§ **WORKING DATA**
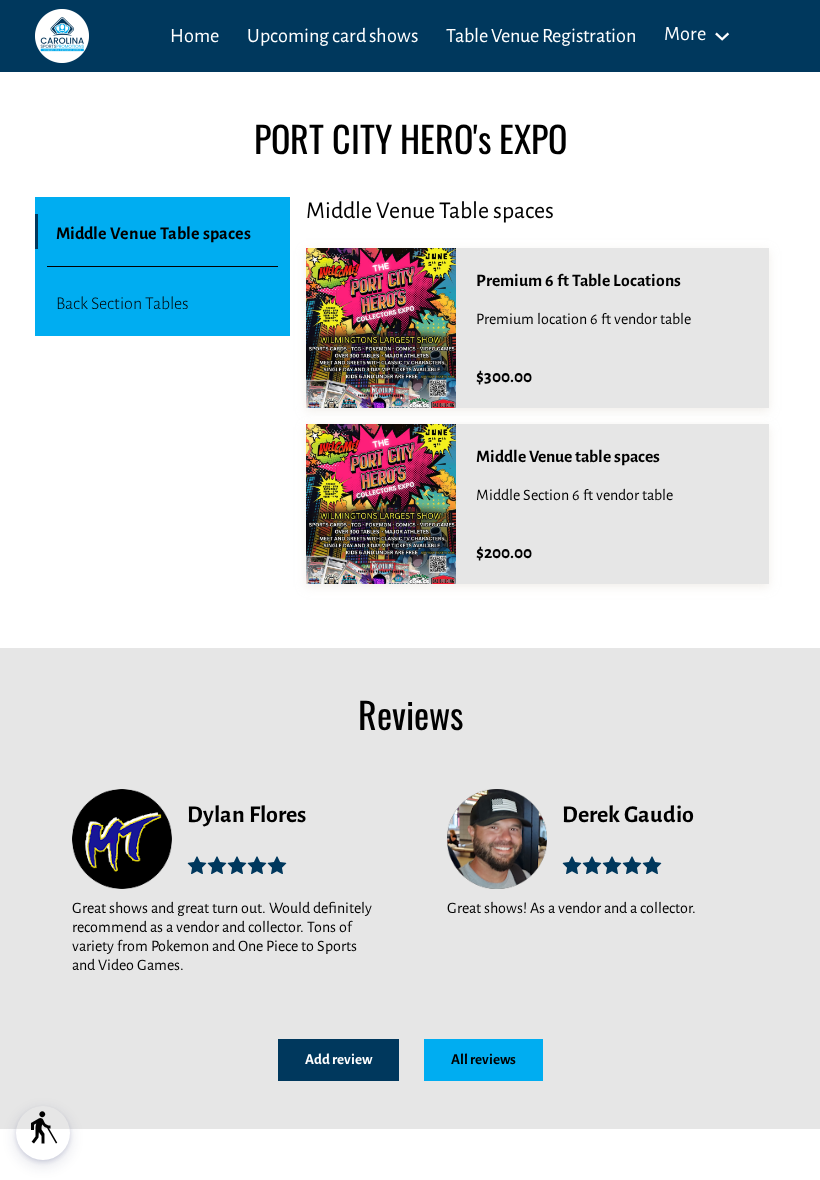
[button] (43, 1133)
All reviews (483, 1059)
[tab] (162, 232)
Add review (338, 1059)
* * *
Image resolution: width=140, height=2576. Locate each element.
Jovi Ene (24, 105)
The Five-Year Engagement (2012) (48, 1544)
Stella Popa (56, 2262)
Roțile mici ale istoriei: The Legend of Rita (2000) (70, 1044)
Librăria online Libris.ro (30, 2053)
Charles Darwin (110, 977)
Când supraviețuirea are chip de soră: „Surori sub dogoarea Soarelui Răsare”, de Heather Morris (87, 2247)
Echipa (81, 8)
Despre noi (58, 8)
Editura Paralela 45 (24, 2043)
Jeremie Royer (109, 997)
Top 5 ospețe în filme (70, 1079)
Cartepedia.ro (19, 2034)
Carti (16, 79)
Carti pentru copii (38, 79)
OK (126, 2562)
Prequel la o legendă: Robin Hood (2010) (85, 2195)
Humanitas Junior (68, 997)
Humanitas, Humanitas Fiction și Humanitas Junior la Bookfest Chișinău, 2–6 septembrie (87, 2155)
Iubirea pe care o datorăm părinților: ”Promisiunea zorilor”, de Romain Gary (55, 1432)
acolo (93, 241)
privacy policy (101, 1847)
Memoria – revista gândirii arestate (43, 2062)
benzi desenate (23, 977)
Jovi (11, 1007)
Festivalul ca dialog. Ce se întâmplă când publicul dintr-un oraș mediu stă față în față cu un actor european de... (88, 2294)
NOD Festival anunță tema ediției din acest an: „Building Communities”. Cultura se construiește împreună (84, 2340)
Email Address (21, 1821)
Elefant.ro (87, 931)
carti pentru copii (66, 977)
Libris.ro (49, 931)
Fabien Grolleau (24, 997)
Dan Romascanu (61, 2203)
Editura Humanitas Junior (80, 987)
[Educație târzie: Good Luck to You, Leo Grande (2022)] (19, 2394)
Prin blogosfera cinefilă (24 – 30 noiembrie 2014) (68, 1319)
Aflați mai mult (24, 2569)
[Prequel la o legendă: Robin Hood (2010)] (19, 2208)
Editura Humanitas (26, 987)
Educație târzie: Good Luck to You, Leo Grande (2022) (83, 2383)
---
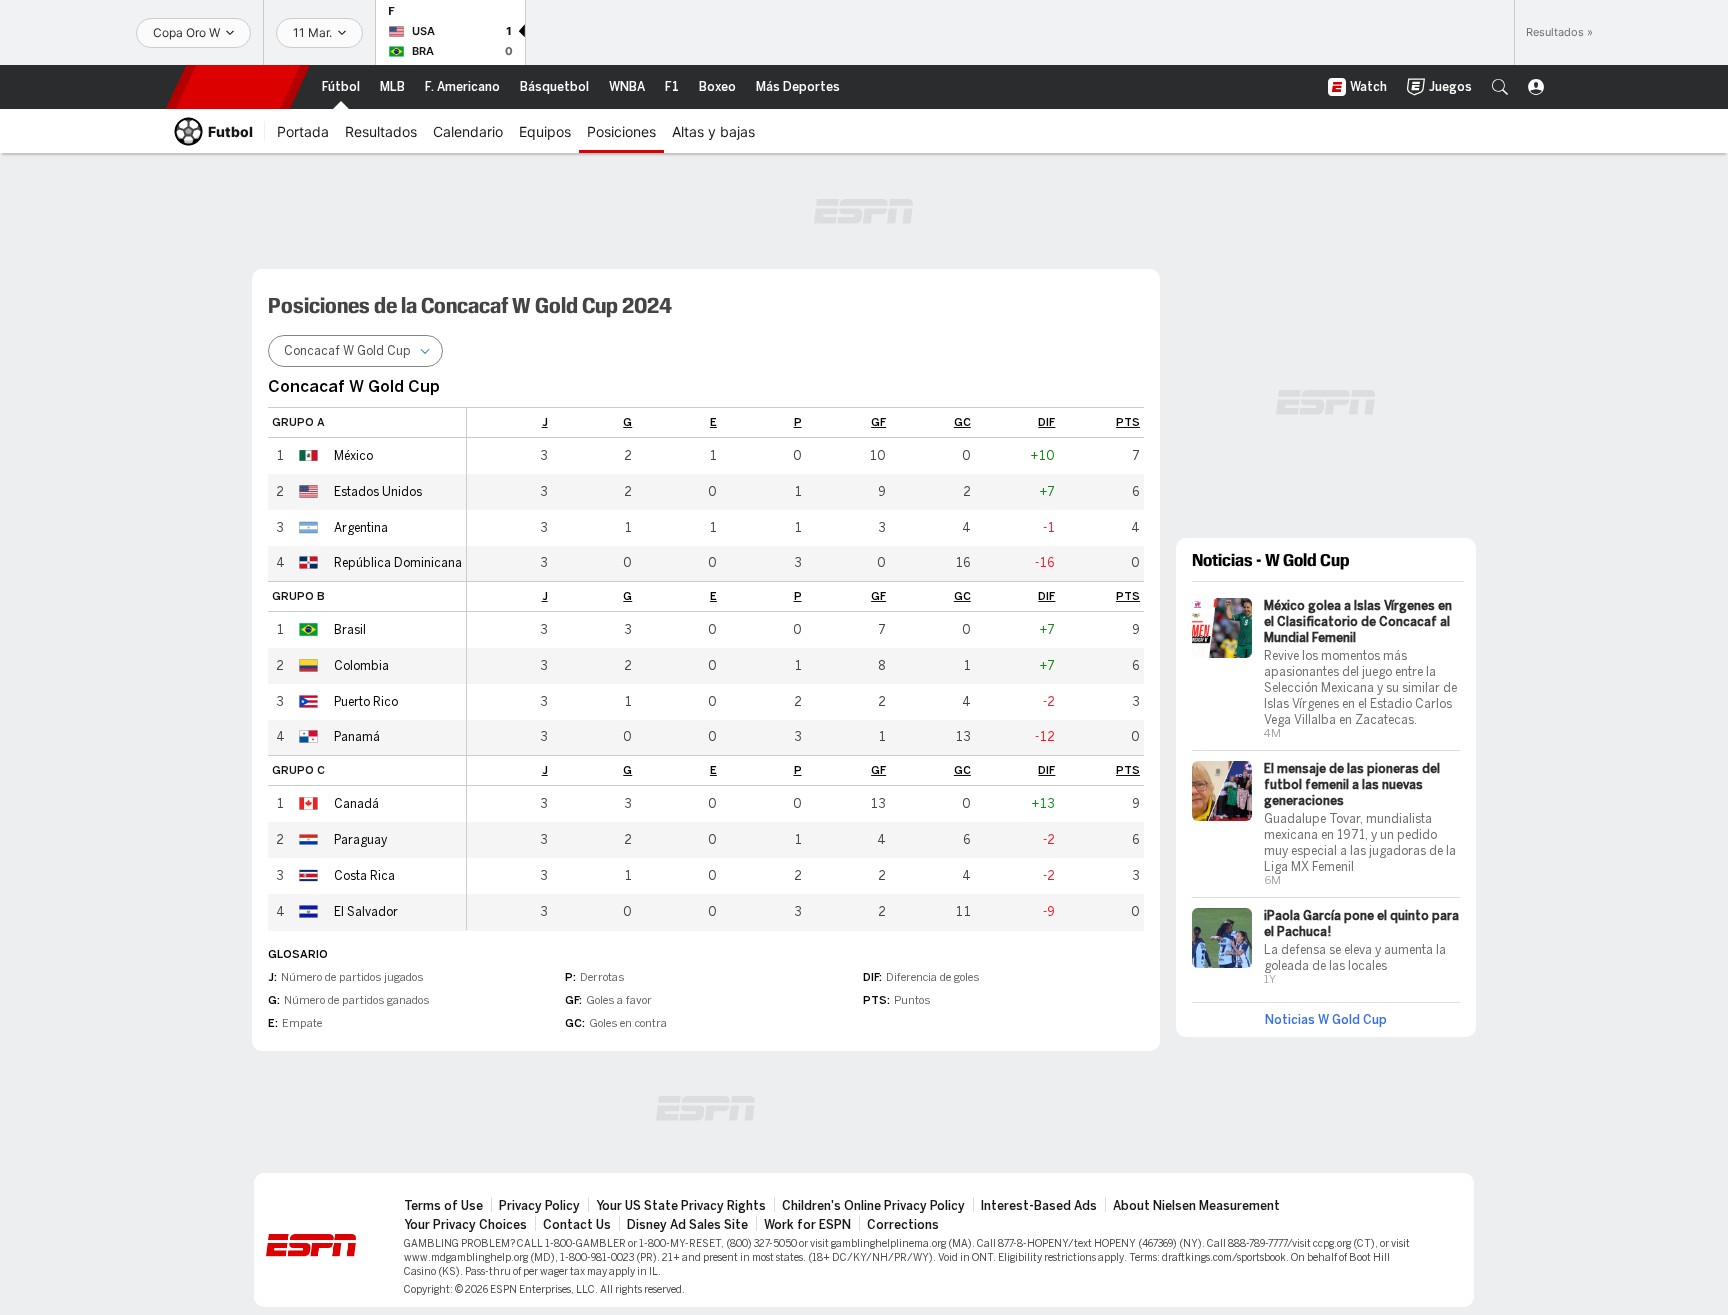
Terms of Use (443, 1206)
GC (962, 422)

§ **ABOUT THIS EXERCISE**
In the listing above, find the lines holding the word "Luck" and copy them.

§ **TASK RESPONSE**
[Educație târzie: Good Luck to You, Leo Grande (2022)] (19, 2394)
Educație târzie: Good Luck to You, Leo Grande (2022) (83, 2383)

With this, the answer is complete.